A statistician is an accountant without the charisma.

Chapter 4

Sec 4.3

Some
variables like sex, race, and occupation are inherently categorical. Other
categorical variables are created by grouping values of a quantitative variable
into classes. Published data are often reported in grouped form to save
space. To analyze categorical data, we use the *counts *or *percents*
of individuals that fall into various categories. Raw data is often presented in
a two-way table because it describes two categorical variables...one is a row
variable and one is a column variable (similar to a matrix design). The
entries in the table are the counts.

First
look at the distribution of each variable separately. The distribution of
a categorical variable just says how often each outcome occurred. The
"Total" column at the right of the table contains the totals for each
of the rows. These row totals give the distribution for the row
variable. Do the same for the columns. IF the row and column
totals are missing, your first order of business is to fill them in. The
distributions in the totals rows and columns are called *"marginal
distributions"* because they are in the margins of the table.
Sometimes minor errors in calculation are observed in the totals due to
round-off error. We can use a bar graph or pie chart to display marginal
distributions. In working with two-way tables you must calculate lots of
percents. A two-way table contains a great deal of
information in compact form. Making the information clear almost always
required finding percents.

__ To
describe relationships among categorical variables, calculate appropriate
percents from the counts given.__ Although graphs are NOT as useful
for describing categorical variables as they are for quantitative variables, a
graph still helps an audience grasp the data quickly. Although bar graphs
look a bit like histograms, their details and uses are different (recall Chapter
1). A histogram shows the distribution of the values of a quantitative
variable with numerically scaled axes. A bar graph compares the sizes of different items. The
horizontal axis of a bar graph need not have any measurement scale but may
simply identify the items by name.

*Conditional distributions *are the percents for __each__ entry in a
row (if that row described a condition) or the percents in a column. The
percents in each column add to100%. Statistical software can speed
the task of finding each entry in a two-way table in percent form as a percent
of its column.. It can also calculate row percents and totals. Each
conditional distribution could be turned into side-by-side bar graphs.
Hint: Compare the conditional distributions of the response variable for
the separate values of the explanatory variable.

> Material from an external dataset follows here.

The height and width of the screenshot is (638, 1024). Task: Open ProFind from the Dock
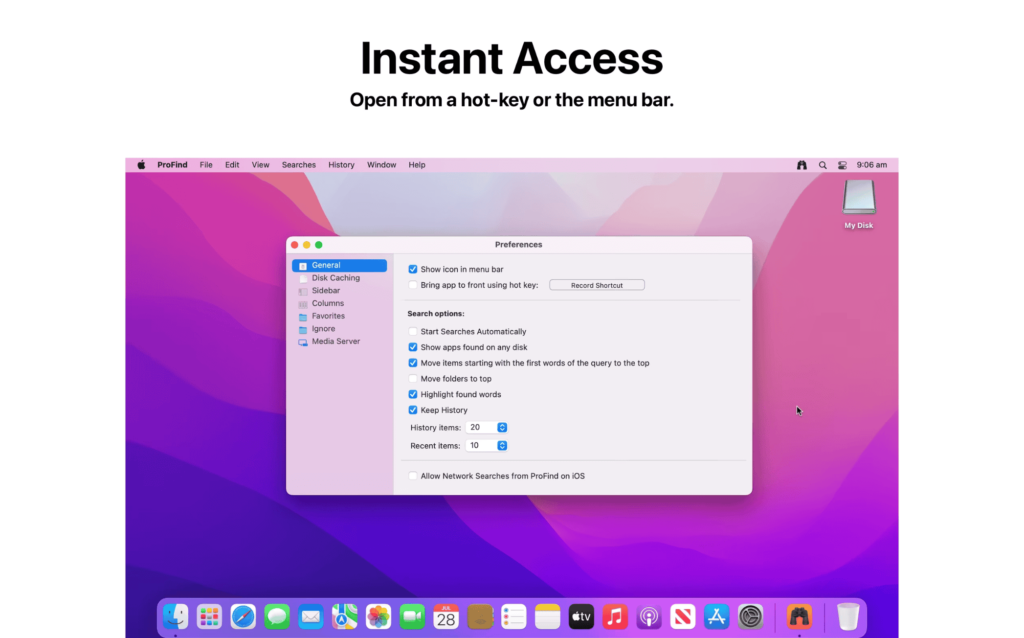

As is the case with quantitative variables, the effects of lurking variables can change or even reverse relationships between two categorical variables. Surprises can await the unsuspecting user of data. See Ex. 4.23 (page 249). Comparison or an association when data from several groups are combined to form a single data set. Simpson's Paradox refers to the reversal of the direction of a comparison or an association when data from several groups are combined to form a single group. It is an extreme form of how lurking variables can be misleading.